[Problem to work on] The listing needs restating word for word.

BEGIN Data in this exercise

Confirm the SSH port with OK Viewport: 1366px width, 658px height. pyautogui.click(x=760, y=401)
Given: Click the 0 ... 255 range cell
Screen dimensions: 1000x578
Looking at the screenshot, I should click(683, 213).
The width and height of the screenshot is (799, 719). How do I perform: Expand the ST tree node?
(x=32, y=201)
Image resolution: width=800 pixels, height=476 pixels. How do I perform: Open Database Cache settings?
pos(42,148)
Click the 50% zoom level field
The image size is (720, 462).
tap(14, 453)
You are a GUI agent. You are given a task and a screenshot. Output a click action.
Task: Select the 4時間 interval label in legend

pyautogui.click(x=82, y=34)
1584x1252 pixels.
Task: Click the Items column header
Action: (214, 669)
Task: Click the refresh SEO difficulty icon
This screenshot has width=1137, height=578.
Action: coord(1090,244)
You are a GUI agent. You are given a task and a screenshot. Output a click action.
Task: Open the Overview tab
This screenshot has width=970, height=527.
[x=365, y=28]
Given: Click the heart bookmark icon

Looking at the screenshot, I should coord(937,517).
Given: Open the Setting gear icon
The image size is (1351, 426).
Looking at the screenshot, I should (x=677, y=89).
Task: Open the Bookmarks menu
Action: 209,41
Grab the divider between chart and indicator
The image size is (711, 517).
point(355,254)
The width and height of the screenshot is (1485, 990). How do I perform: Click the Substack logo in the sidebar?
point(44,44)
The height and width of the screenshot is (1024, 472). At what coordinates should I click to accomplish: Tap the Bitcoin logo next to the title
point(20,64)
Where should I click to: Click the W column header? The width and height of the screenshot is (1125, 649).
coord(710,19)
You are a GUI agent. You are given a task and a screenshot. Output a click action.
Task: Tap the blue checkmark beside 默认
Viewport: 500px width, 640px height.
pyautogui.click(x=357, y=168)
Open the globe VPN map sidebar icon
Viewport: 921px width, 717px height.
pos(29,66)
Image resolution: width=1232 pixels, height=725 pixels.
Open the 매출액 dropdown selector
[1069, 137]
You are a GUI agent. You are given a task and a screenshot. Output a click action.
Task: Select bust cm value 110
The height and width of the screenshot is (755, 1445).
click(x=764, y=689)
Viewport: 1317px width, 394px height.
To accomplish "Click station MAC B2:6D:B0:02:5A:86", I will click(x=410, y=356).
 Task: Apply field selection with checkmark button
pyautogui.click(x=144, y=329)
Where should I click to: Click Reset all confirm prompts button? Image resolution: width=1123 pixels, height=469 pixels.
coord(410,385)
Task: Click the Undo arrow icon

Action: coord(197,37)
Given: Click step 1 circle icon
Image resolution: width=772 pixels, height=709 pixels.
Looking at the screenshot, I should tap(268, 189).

END Data in this exercise

[Reply to the exercise]
Confirm the SSH port with OK Viewport: 1366px width, 658px height. pyautogui.click(x=760, y=401)
Given: Click the 0 ... 255 range cell
Screen dimensions: 1000x578
Looking at the screenshot, I should click(683, 213).
The width and height of the screenshot is (799, 719). How do I perform: Expand the ST tree node?
(x=32, y=201)
Image resolution: width=800 pixels, height=476 pixels. How do I perform: Open Database Cache settings?
pos(42,148)
Click the 50% zoom level field
The image size is (720, 462).
tap(14, 453)
You are a GUI agent. You are given a task and a screenshot. Output a click action.
Task: Select the 4時間 interval label in legend

pyautogui.click(x=82, y=34)
1584x1252 pixels.
Task: Click the Items column header
Action: (214, 669)
Task: Click the refresh SEO difficulty icon
This screenshot has width=1137, height=578.
Action: coord(1090,244)
You are a GUI agent. You are given a task and a screenshot. Output a click action.
Task: Open the Overview tab
This screenshot has width=970, height=527.
[x=365, y=28]
Given: Click the heart bookmark icon

Looking at the screenshot, I should coord(937,517).
Given: Open the Setting gear icon
The image size is (1351, 426).
Looking at the screenshot, I should (x=677, y=89).
Task: Open the Bookmarks menu
Action: 209,41
Grab the divider between chart and indicator
The image size is (711, 517).
point(355,254)
The width and height of the screenshot is (1485, 990). How do I perform: Click the Substack logo in the sidebar?
point(44,44)
The height and width of the screenshot is (1024, 472). At what coordinates should I click to accomplish: Tap the Bitcoin logo next to the title
point(20,64)
Where should I click to: Click the W column header? The width and height of the screenshot is (1125, 649).
coord(710,19)
You are a GUI agent. You are given a task and a screenshot. Output a click action.
Task: Tap the blue checkmark beside 默认
Viewport: 500px width, 640px height.
pyautogui.click(x=357, y=168)
Open the globe VPN map sidebar icon
Viewport: 921px width, 717px height.
pos(29,66)
Image resolution: width=1232 pixels, height=725 pixels.
Open the 매출액 dropdown selector
[1069, 137]
You are a GUI agent. You are given a task and a screenshot. Output a click action.
Task: Select bust cm value 110
The height and width of the screenshot is (755, 1445).
click(x=764, y=689)
Viewport: 1317px width, 394px height.
To accomplish "Click station MAC B2:6D:B0:02:5A:86", I will click(x=410, y=356).
 Task: Apply field selection with checkmark button
pyautogui.click(x=144, y=329)
Where should I click to: Click Reset all confirm prompts button? Image resolution: width=1123 pixels, height=469 pixels.
coord(410,385)
Task: Click the Undo arrow icon

Action: coord(197,37)
Given: Click step 1 circle icon
Image resolution: width=772 pixels, height=709 pixels.
Looking at the screenshot, I should tap(268, 189).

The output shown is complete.